Intermediate structural state for maximizing the rejuvenation effect in metallic glass via thermo-cycling treatment

Abstract

Annealing of metallic glasses (MGs) at temperature near glass transition temperature (Tg) triggers relaxation and often hampers their performances in service. Rejuvenation treatment of MGs by thermal cycling is recently intensively investigated. However, the mechanism responsible for the structural rejuvenation still remains elusive. In this work, we present a systematic study on the rejuvenation effect of a Zr46Cu38Al8Ag8 MG annealed at 0.9Tg for various durations, subjected to thermo-cycling treatment. It is found that well relaxed samples after long-term annealing are almost unaffected, while short-term annealed samples exhibit large rejuvenation effect by thermo-cycling treatment.
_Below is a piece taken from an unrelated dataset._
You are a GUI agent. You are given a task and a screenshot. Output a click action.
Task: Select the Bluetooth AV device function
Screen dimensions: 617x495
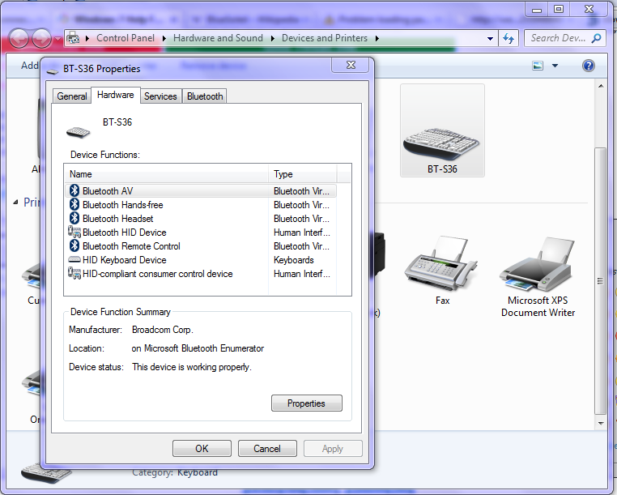click(x=201, y=191)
Using synchrotron X-ray diffraction, we find that thermal cycling results in a disordering at the short-range scale, where the rejuvenation effect is large in a heterogeneous sample. More interestingly, the thermo-cycling treatment on intermediate structure with 20 h-annealed sample relatively exhibits a high degree rejuvenation effect, as compared to shorter- and longer-term annealed samples. This finding indicates that the activation barrier for rejuvenation strongly depends on the original structural states, e.g., free volume, inherent stress and structural heterogeneity.